University Studies of the University of Nebraska

 

Authors

R. W. Frantz

Date of this Version

1933

Citation

UNIVERSITY STUDIES VOLS. XXXII-XXXIII 1932-1933

Comments

PUBLISHED BY THE UNIVERSITY 1934

Abstract

During the span of years reaching from the mid-sixteenth to the mid-seventeenth centuries, related forces persisted which gave to the voyage-literature of that day a distinctive pattern, both in thought and in form. Between 1660 and 1732 other forces began to act; and the result was an altered pattern. This change was due principally to the impetus which experimental science received during !the last half of the seventeenth century.
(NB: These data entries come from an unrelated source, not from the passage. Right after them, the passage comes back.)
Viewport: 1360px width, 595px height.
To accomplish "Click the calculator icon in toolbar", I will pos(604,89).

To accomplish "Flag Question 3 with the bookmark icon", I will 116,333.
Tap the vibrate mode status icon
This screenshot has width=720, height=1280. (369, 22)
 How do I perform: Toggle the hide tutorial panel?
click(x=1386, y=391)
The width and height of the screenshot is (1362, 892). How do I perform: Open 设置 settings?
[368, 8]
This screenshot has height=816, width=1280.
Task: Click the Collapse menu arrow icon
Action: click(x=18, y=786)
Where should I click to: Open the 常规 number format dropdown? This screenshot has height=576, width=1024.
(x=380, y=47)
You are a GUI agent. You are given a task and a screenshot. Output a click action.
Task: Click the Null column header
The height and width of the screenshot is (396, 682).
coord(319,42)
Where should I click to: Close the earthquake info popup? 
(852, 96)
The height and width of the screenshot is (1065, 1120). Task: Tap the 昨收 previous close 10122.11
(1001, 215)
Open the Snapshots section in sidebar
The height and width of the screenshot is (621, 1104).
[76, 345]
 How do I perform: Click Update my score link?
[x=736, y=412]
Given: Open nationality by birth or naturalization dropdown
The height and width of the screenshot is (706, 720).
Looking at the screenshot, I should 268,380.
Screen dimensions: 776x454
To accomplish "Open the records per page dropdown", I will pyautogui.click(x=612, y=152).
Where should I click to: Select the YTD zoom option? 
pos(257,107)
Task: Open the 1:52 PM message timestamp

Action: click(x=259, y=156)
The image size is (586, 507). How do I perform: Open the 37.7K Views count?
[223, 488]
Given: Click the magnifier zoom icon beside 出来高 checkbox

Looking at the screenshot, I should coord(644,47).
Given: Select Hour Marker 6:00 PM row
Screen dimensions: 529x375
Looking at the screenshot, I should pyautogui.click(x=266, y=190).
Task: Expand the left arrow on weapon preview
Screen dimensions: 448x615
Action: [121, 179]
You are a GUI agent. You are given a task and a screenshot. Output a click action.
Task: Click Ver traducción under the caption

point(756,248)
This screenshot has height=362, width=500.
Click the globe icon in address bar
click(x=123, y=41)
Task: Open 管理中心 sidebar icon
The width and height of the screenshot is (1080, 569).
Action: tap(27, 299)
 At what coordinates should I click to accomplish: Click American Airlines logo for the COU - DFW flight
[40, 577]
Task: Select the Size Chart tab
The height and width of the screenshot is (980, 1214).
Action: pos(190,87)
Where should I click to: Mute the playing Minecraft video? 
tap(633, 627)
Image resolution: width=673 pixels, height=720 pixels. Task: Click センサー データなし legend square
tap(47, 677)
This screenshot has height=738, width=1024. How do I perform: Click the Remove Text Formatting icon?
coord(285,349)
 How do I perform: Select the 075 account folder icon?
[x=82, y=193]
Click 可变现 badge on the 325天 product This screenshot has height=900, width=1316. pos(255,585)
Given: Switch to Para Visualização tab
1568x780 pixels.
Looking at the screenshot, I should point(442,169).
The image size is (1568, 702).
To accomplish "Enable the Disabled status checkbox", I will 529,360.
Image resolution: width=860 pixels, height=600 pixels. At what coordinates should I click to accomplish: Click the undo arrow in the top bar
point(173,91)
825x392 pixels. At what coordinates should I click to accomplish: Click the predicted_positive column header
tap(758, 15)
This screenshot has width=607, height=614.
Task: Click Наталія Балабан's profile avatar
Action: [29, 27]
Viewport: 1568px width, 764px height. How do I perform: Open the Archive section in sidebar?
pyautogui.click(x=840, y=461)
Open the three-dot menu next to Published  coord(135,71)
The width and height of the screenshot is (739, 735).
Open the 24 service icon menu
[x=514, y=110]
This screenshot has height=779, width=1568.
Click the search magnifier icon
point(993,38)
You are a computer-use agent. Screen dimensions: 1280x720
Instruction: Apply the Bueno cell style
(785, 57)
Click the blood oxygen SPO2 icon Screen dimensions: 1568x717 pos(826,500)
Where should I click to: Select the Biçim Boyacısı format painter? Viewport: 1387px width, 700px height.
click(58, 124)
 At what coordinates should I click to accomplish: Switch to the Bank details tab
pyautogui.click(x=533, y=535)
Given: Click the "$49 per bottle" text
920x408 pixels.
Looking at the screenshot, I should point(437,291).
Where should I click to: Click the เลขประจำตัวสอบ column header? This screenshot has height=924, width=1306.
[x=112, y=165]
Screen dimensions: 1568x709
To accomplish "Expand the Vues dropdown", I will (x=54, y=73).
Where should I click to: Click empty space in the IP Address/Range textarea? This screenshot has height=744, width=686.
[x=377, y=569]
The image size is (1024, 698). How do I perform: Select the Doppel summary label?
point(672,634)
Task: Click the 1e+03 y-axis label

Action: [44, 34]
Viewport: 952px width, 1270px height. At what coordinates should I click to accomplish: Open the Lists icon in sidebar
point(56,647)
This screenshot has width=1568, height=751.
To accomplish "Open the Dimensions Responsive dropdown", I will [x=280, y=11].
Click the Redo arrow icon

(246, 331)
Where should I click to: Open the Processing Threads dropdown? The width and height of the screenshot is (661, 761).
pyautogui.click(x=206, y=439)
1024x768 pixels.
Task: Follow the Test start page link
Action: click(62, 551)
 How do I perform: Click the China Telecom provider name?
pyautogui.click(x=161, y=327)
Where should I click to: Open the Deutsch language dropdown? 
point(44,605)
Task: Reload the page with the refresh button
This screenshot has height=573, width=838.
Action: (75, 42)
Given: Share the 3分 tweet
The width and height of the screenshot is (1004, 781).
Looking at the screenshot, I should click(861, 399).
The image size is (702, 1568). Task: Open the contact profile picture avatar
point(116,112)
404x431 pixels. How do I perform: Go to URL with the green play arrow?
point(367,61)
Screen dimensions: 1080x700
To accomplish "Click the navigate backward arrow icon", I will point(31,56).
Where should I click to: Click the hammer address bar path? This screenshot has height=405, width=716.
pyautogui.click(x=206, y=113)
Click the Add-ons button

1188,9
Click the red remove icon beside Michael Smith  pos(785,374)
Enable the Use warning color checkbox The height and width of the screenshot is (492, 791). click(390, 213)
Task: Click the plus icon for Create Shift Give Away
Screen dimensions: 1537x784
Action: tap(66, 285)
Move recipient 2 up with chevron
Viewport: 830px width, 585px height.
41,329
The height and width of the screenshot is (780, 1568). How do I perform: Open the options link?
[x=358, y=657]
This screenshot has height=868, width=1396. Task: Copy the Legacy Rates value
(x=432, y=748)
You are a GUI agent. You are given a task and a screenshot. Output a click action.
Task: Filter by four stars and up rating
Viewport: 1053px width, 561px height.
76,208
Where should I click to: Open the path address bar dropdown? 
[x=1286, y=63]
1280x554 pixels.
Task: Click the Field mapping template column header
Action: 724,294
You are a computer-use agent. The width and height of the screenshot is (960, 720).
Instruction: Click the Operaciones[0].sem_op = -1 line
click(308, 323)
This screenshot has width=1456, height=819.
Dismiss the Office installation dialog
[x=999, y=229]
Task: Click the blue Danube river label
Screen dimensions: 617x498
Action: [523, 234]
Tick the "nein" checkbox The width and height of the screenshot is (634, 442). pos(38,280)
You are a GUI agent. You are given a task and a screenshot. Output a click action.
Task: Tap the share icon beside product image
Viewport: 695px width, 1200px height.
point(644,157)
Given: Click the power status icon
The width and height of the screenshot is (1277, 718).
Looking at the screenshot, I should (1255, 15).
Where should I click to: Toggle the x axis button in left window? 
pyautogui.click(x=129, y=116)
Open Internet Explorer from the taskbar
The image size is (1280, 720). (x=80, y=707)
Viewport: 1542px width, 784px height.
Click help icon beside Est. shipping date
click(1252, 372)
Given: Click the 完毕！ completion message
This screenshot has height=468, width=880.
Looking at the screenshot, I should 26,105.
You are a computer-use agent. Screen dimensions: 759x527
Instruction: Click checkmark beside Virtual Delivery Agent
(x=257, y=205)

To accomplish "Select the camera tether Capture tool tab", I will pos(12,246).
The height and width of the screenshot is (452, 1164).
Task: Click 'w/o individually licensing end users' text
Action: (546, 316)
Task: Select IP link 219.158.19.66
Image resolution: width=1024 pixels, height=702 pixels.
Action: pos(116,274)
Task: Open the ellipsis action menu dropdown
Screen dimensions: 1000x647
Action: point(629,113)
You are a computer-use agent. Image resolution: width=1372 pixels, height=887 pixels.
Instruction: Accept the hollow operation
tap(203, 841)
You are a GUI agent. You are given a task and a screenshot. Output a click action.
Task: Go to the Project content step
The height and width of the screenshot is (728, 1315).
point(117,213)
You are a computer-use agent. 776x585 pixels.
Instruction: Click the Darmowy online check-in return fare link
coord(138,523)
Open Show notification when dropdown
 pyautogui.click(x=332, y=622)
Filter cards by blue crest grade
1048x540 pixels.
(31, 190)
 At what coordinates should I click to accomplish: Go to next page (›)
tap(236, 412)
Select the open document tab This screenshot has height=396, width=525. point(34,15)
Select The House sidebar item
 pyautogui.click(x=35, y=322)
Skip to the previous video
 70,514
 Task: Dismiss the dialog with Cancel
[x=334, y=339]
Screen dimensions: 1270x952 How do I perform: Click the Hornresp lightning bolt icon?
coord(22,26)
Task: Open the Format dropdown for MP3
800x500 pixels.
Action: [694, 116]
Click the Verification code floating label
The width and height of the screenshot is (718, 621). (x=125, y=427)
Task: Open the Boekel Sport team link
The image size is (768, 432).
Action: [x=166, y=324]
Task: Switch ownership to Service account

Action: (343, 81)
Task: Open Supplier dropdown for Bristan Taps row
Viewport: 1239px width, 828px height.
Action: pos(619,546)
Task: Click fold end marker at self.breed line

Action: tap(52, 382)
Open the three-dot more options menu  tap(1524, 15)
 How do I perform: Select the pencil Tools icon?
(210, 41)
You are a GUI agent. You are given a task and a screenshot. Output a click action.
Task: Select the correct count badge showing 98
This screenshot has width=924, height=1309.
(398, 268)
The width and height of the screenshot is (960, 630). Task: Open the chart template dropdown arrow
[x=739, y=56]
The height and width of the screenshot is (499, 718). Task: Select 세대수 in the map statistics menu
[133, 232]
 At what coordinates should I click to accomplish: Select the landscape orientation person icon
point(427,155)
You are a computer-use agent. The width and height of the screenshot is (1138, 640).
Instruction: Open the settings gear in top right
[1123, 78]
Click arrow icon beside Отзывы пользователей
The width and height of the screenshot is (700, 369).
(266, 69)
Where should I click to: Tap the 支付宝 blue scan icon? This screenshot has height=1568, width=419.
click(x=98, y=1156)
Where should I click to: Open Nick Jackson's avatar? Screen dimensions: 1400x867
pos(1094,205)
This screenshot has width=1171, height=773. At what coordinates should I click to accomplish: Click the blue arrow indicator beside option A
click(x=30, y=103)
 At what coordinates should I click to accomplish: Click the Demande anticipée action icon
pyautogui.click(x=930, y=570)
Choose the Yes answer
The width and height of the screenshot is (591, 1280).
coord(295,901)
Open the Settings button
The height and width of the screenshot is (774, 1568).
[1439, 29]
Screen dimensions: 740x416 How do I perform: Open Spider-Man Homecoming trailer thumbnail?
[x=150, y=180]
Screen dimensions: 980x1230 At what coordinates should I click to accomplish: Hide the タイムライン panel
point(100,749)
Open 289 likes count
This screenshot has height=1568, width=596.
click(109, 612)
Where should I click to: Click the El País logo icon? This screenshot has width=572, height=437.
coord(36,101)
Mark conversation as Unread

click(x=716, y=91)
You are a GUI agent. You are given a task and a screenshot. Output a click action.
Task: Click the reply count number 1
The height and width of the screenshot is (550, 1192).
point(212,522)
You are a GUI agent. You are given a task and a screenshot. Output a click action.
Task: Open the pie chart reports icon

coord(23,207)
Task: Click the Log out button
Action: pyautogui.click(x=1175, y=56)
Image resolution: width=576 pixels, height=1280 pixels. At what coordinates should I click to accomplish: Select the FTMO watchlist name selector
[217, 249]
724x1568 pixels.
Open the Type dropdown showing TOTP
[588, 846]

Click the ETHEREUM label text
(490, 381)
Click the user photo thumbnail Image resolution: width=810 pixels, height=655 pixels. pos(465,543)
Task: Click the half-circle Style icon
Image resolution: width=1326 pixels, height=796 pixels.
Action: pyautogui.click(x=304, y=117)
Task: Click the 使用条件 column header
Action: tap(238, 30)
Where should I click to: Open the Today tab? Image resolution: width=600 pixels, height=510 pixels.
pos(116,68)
The age which saw the rise of the Royal Society, the publication of Newton's Principia and Locke's Essay, the age, in other words, which conceived the world of nature and of man as machine-like in its construction, governed by laws discoverable by man and, when known, immeasurably conducive to his advantage,-this age raised the average traveller to an eminence he had never before enjoyed. When the inductive method arose to prominence and "collecting" became the rage, he, beyond the generality of mankind, possessed the advantage of being able to observe natural phenomena wherever they were to be found. That he was aware of this important role is indisputable. The Royal Society, once clear as to its purpose, realized that the English voyager, if educated to the seriousness of his task, would prove a valuable helper. The Society had hardly got under way when there appeared in its Transactions a most interesting document. It bore the title "Directions for Seamen, bound for far Voyages." Without preliminary, it stated, for the benefit of travellers on "far Voyages," the aim of the Society, which, it averred, was "to study Nature rather than Books, and from the Observations, made of: the Phaenomena and Effects she presents, to compose such a History of Her, as may hereafter serve to build a Solid and Useful Philosophy upon."